> [WHAT THE EXERCISE ASKS]: Give the records from the line containing "The width and height of the screenshot is (942, 713)." through the line containing "Action: point(334,159)" as a JSON list of strings, one string per line, leaving out blank lines.

> [THE RECORDS]:
========
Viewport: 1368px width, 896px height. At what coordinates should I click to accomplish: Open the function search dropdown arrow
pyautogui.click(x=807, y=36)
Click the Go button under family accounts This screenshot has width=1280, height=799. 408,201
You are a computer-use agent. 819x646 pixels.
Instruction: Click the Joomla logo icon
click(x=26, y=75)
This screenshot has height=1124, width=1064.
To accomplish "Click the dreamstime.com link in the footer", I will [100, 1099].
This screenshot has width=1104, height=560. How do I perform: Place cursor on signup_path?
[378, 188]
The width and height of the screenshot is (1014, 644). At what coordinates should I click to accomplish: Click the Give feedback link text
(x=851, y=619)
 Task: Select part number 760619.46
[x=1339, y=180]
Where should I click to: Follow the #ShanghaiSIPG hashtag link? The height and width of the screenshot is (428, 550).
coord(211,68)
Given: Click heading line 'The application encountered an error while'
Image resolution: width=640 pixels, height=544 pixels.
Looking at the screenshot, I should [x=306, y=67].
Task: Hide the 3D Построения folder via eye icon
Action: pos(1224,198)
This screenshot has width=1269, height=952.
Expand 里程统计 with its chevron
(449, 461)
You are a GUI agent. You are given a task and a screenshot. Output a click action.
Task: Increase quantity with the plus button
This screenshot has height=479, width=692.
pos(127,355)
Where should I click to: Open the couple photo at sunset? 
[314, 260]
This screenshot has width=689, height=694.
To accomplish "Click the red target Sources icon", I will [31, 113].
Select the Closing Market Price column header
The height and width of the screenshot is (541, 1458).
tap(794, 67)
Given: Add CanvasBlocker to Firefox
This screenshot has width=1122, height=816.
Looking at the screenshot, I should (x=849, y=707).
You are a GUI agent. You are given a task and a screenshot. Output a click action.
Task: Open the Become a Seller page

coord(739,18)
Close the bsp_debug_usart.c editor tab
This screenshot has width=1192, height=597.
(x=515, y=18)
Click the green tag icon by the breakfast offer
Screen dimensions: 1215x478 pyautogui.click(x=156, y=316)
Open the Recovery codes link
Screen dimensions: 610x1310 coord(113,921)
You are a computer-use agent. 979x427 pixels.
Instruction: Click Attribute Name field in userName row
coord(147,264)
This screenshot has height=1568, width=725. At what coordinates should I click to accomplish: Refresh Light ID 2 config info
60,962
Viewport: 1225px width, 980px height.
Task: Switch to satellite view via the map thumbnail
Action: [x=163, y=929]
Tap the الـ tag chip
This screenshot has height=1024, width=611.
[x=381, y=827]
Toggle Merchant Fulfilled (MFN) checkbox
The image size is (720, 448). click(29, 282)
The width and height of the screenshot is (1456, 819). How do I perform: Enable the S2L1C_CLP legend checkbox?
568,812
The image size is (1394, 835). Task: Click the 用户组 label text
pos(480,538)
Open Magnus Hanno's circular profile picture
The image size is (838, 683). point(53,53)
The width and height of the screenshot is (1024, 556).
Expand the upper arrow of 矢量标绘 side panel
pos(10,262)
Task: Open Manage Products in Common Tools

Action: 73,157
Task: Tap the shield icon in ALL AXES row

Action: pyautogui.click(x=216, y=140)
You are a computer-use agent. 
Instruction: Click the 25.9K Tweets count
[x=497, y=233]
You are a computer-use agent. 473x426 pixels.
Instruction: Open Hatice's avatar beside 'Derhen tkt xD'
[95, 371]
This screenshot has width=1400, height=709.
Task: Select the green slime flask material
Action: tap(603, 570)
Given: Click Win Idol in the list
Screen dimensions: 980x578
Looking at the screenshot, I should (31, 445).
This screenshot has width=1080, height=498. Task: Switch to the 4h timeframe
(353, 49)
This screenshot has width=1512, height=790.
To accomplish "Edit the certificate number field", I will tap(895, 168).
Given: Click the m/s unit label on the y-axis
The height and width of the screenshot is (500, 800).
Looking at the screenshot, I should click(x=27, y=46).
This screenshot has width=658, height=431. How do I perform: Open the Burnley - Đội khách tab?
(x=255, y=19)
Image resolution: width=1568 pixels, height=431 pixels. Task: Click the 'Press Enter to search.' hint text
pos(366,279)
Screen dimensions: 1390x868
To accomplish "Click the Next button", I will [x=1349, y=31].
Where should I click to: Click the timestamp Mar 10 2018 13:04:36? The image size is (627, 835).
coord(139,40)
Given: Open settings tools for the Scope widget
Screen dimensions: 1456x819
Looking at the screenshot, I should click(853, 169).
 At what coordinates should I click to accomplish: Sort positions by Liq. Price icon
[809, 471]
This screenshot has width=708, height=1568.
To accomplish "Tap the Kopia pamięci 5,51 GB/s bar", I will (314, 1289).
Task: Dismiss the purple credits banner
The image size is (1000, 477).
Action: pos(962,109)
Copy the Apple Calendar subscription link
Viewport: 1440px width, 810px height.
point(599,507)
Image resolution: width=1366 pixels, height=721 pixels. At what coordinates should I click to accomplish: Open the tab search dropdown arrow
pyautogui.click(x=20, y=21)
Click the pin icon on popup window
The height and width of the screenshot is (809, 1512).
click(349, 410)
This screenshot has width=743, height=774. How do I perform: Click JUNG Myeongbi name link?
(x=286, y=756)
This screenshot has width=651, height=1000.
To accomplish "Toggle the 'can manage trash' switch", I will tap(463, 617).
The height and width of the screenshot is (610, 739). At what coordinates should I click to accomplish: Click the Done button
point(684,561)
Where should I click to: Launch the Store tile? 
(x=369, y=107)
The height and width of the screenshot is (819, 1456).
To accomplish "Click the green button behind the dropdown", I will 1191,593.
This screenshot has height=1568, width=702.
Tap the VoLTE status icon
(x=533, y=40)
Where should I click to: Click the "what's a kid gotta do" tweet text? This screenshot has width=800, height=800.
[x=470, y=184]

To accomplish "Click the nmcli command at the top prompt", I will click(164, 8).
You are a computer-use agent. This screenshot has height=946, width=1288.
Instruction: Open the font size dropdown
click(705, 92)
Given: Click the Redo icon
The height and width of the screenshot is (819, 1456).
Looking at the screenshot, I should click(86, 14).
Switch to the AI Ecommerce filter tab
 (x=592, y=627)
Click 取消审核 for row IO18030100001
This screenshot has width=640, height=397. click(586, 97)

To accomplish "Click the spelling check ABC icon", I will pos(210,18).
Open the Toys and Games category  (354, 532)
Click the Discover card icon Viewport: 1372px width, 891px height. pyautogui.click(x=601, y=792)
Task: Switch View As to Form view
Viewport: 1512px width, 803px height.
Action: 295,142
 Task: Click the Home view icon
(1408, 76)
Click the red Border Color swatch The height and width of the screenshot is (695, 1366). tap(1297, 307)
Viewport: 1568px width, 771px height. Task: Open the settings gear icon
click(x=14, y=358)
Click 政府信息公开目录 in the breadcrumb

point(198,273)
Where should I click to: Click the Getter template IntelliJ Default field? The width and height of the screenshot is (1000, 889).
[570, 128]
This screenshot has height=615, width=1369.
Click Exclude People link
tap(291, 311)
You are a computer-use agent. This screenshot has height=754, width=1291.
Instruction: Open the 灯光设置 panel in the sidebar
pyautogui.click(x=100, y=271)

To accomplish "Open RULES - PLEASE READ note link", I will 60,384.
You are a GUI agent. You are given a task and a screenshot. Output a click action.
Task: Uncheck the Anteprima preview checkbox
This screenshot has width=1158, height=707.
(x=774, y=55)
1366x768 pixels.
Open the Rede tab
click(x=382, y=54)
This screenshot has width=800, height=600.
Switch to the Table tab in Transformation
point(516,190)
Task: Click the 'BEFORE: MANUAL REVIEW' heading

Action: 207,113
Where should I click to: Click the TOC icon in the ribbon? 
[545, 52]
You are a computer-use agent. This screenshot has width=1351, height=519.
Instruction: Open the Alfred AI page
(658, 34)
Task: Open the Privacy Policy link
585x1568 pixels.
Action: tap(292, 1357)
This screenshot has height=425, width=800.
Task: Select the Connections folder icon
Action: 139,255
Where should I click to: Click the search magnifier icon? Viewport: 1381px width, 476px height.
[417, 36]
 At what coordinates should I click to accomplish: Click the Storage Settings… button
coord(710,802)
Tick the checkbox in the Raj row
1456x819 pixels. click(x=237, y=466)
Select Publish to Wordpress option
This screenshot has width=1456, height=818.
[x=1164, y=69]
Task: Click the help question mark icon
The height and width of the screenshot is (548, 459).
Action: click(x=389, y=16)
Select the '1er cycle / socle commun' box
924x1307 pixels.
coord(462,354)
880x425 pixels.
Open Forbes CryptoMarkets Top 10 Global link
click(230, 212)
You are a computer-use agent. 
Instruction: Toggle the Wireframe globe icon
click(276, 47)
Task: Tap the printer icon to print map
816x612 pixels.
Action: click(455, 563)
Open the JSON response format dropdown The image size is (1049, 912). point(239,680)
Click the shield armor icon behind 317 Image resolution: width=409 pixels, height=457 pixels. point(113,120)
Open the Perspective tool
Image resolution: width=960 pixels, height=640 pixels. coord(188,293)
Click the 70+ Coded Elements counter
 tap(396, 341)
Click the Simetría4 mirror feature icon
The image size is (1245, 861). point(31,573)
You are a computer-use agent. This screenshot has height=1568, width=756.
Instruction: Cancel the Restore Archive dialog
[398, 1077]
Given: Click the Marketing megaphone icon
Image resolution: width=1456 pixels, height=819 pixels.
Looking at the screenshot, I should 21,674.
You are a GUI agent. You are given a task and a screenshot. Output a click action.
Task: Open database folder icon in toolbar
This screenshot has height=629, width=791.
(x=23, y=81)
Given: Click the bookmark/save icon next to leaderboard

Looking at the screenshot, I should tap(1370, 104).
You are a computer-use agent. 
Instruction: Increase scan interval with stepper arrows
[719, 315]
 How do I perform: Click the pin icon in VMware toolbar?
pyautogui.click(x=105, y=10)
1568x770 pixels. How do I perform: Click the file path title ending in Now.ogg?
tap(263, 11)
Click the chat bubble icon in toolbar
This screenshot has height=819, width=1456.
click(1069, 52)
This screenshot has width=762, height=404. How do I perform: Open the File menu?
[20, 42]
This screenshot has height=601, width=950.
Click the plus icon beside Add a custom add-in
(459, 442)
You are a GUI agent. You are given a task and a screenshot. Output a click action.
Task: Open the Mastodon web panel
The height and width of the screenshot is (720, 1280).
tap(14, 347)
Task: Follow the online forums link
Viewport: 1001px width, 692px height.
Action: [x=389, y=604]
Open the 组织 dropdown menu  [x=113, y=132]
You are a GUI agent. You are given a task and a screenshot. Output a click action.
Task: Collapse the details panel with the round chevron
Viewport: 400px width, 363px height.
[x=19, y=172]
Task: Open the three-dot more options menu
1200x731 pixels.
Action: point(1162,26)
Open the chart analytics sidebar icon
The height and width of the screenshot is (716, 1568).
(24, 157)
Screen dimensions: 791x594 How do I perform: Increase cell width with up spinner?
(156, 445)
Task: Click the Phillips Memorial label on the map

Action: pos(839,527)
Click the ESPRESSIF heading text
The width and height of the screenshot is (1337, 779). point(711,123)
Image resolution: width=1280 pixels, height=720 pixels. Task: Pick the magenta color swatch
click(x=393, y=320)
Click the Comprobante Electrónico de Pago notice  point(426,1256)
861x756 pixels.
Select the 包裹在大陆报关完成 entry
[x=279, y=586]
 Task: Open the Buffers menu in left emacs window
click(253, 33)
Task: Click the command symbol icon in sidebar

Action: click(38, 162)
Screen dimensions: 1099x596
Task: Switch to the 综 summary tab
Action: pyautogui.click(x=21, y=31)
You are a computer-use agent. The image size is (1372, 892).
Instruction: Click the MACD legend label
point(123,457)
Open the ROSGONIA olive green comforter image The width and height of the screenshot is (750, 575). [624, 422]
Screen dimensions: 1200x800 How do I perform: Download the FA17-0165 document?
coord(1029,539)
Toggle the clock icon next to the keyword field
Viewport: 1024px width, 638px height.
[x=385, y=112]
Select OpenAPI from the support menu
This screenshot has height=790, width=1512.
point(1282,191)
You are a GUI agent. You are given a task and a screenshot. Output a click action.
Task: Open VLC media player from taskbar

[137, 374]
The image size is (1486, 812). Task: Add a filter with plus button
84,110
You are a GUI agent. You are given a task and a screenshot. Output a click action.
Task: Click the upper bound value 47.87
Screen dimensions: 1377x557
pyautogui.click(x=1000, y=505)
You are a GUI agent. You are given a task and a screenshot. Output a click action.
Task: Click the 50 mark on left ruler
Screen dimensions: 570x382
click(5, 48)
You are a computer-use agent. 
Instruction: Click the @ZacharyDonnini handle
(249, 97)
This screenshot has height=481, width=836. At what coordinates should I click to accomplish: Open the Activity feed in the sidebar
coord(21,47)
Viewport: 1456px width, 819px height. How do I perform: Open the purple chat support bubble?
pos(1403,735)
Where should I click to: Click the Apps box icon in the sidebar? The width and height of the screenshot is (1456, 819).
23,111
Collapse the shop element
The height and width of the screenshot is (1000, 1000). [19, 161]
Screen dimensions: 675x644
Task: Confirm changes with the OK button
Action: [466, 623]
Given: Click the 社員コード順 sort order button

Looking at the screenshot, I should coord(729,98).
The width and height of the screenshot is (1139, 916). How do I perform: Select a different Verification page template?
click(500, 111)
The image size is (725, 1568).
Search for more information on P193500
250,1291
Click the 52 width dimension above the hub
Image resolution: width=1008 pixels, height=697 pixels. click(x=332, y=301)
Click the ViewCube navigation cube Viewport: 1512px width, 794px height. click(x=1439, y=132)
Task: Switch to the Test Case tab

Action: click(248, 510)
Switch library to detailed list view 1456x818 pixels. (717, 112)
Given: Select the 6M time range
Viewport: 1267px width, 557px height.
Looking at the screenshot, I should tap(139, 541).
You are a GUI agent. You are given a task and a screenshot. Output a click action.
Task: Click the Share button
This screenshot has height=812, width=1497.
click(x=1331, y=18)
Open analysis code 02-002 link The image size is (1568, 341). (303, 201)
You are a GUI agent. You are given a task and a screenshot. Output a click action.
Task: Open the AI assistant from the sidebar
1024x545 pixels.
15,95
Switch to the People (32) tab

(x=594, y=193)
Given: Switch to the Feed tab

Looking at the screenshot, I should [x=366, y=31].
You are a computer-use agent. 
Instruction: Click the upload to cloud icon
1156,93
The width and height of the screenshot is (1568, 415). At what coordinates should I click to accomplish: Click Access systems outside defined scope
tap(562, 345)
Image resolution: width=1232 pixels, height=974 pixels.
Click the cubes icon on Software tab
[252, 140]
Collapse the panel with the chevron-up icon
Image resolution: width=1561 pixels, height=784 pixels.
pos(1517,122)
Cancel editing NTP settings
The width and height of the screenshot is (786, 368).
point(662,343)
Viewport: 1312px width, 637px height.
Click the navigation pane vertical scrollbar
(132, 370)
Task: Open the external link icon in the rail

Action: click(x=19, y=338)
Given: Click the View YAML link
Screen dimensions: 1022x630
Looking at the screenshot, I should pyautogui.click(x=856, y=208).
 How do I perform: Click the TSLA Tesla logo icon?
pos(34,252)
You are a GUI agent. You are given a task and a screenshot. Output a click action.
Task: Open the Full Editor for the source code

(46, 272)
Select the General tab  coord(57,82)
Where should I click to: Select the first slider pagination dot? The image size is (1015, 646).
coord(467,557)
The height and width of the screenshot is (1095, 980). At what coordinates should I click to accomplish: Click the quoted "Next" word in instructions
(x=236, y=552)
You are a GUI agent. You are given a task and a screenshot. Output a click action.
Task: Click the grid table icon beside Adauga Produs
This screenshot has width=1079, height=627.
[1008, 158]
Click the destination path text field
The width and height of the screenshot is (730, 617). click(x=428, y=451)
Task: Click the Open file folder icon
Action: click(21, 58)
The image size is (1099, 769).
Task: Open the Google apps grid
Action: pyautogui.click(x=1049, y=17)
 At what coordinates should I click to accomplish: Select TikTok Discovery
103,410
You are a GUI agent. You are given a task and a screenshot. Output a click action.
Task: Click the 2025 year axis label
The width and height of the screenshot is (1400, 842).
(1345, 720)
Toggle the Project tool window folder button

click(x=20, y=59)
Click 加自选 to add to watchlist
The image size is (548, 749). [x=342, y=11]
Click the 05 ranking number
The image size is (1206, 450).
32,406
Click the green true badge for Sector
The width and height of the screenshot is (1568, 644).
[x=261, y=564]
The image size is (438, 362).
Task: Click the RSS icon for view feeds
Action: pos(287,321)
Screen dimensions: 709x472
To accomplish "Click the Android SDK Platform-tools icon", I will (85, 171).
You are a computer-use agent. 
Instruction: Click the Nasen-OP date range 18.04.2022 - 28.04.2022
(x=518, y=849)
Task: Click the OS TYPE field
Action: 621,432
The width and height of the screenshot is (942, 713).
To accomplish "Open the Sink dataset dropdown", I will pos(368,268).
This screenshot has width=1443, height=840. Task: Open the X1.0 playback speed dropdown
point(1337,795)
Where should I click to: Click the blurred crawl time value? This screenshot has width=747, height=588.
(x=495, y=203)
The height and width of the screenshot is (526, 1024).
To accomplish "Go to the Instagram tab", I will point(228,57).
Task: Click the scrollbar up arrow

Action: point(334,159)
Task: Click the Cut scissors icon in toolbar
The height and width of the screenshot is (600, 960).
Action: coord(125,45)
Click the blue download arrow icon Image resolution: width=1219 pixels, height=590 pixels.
========
> [ANSWER]:
[
  "The width and height of the screenshot is (942, 713).",
  "To accomplish \"Open the Sink dataset dropdown\", I will pos(368,268).",
  "This screenshot has width=1443, height=840. Task: Open the X1.0 playback speed dropdown",
  "point(1337,795)",
  "Where should I click to: Click the blurred crawl time value? This screenshot has width=747, height=588.",
  "(x=495, y=203)",
  "The height and width of the screenshot is (526, 1024).",
  "To accomplish \"Go to the Instagram tab\", I will point(228,57).",
  "Task: Click the scrollbar up arrow",
  "Action: point(334,159)"
]